How President Trump and Jeff Sessions Can Fix America’s Private Prisons

Private prisons are here to stay under the new administration. Let’s at least make them work better.

March 3, 2017

Last week, Attorney General Jeff Sessions—who is currently under pressure to resign for failing to reveal his meetings with the Russian ambassador before President Donald Trump’s inauguration—issued a memo reversing the Obama administration’s decision to phase out its use of private prisons at the federal level. This memo followed the release of a U.S. Justice Department report in August concluding that privately-operated prisons experienced more safety and security incidents than facilities operated by the Federal Bureau of Prisons did.

Since Sessions appears determined to move forward regardless, now is the right time to evaluate how to improve upon how the Justice Department contracts with private corporations to run some of its prisons.

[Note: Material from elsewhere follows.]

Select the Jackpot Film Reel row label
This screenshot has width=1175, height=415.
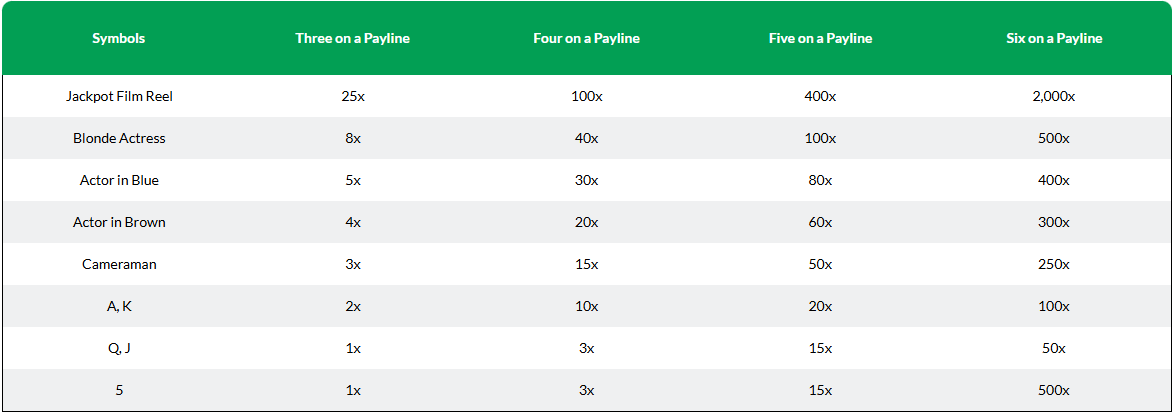(119, 97)
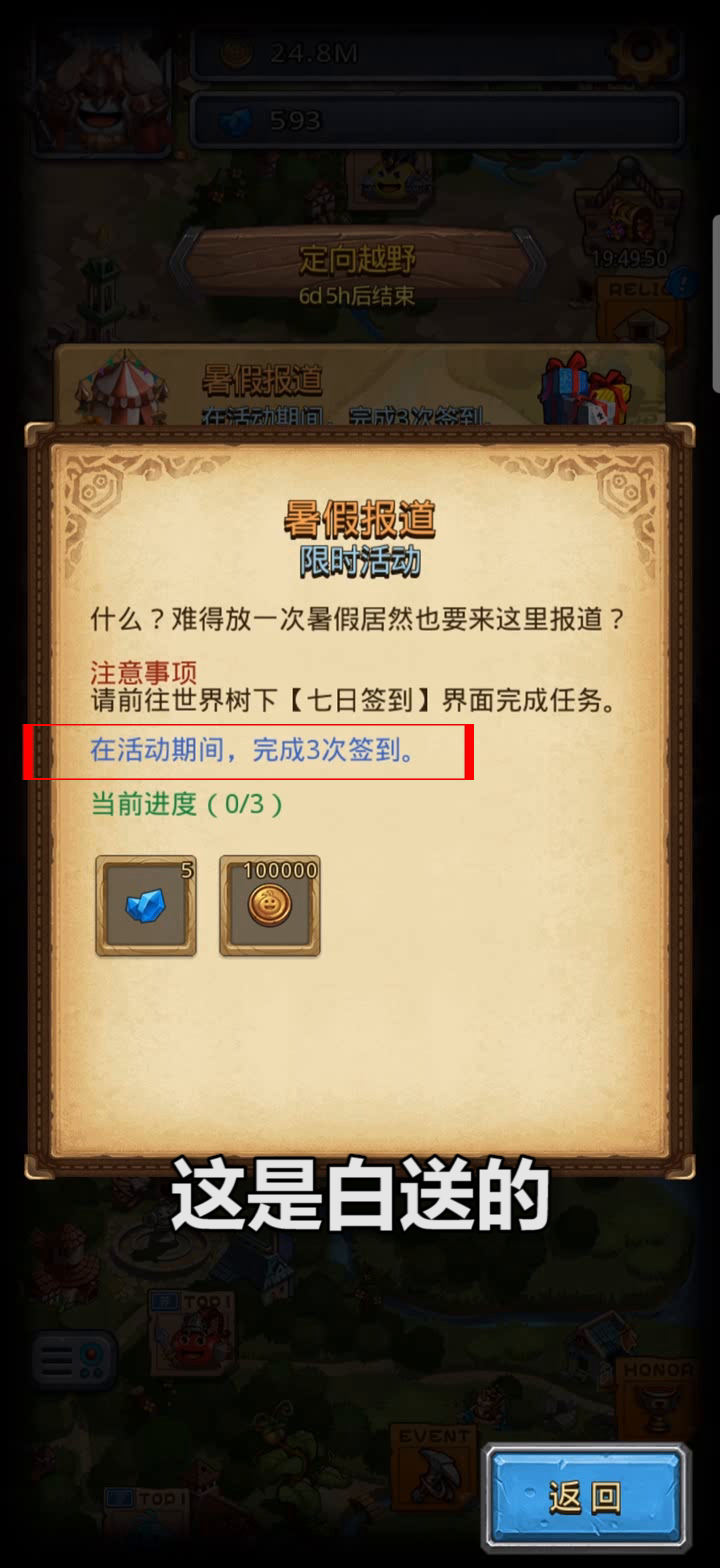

With a businessman in charge of the White House, this provides an opportunity to change private prisons for the better. A good first step would be to restructure contracts to make private facilities more accountable, effective, and strategic in their use of resources.

Sessions’s memo and Trump’s rhetoric about rampant crime in America’s inner cities indicate the nation may be headed for an uptick in the federal prison population in the coming years. Indeed, Sessions has pledged to increase prosecution of drug crimes and ramp up enforcement of immigration laws.